WORK REQUIRED -> Two lines below mark the span: the one containing "Screen dimensions: 873x491" and the one containing "Switch Drive to grid layout". Set down both, plus every line between, exactly as they stand, and nothing else.

DATASET RECORDS ->
+++++

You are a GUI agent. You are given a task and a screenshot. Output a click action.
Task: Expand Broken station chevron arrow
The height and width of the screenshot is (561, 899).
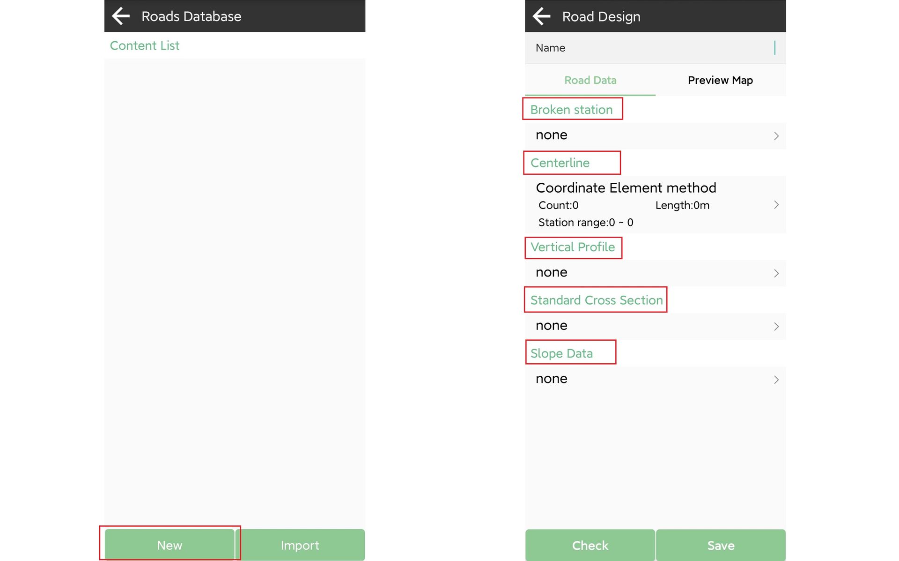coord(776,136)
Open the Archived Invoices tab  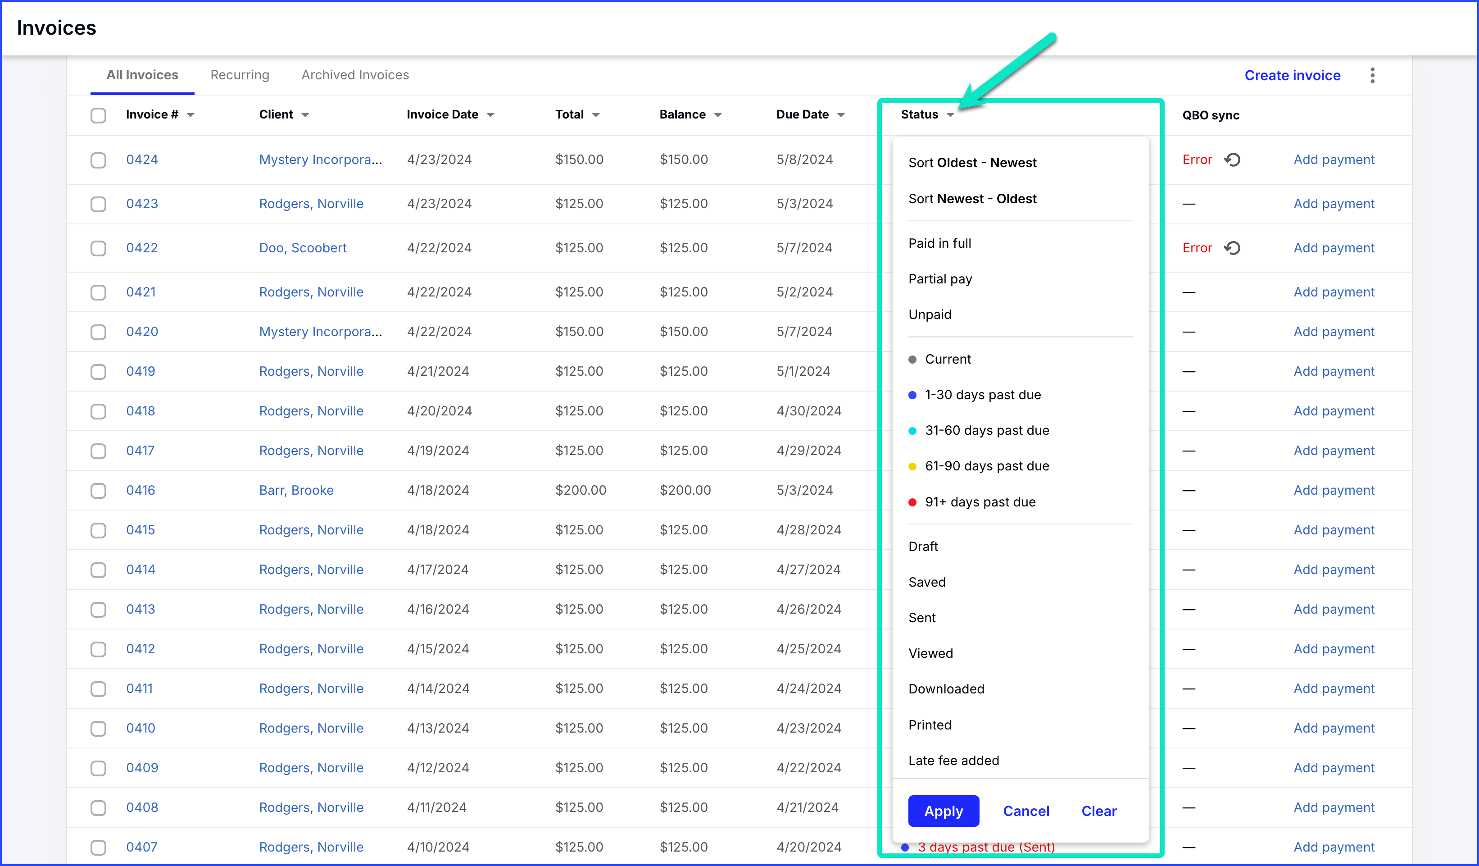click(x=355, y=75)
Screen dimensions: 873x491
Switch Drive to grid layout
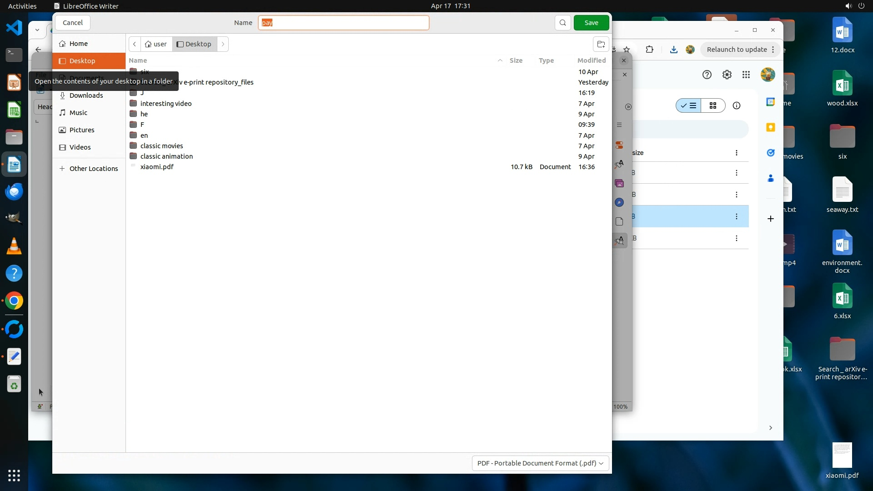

+++++

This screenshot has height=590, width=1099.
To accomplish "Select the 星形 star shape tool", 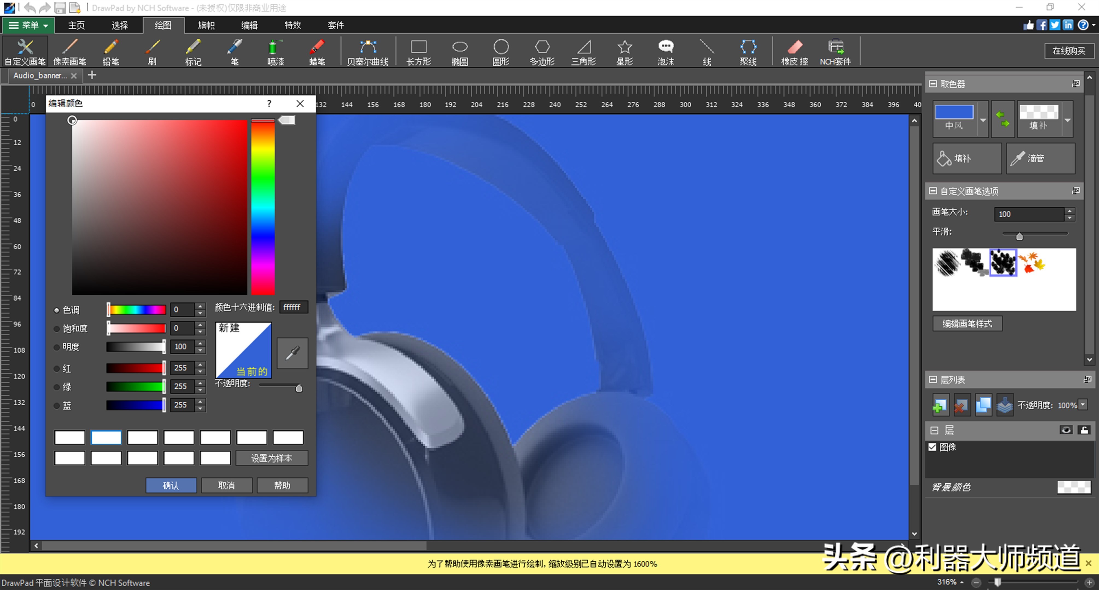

+++++

TASK SOLUTION ->
Screen dimensions: 873x491
Switch Drive to grid layout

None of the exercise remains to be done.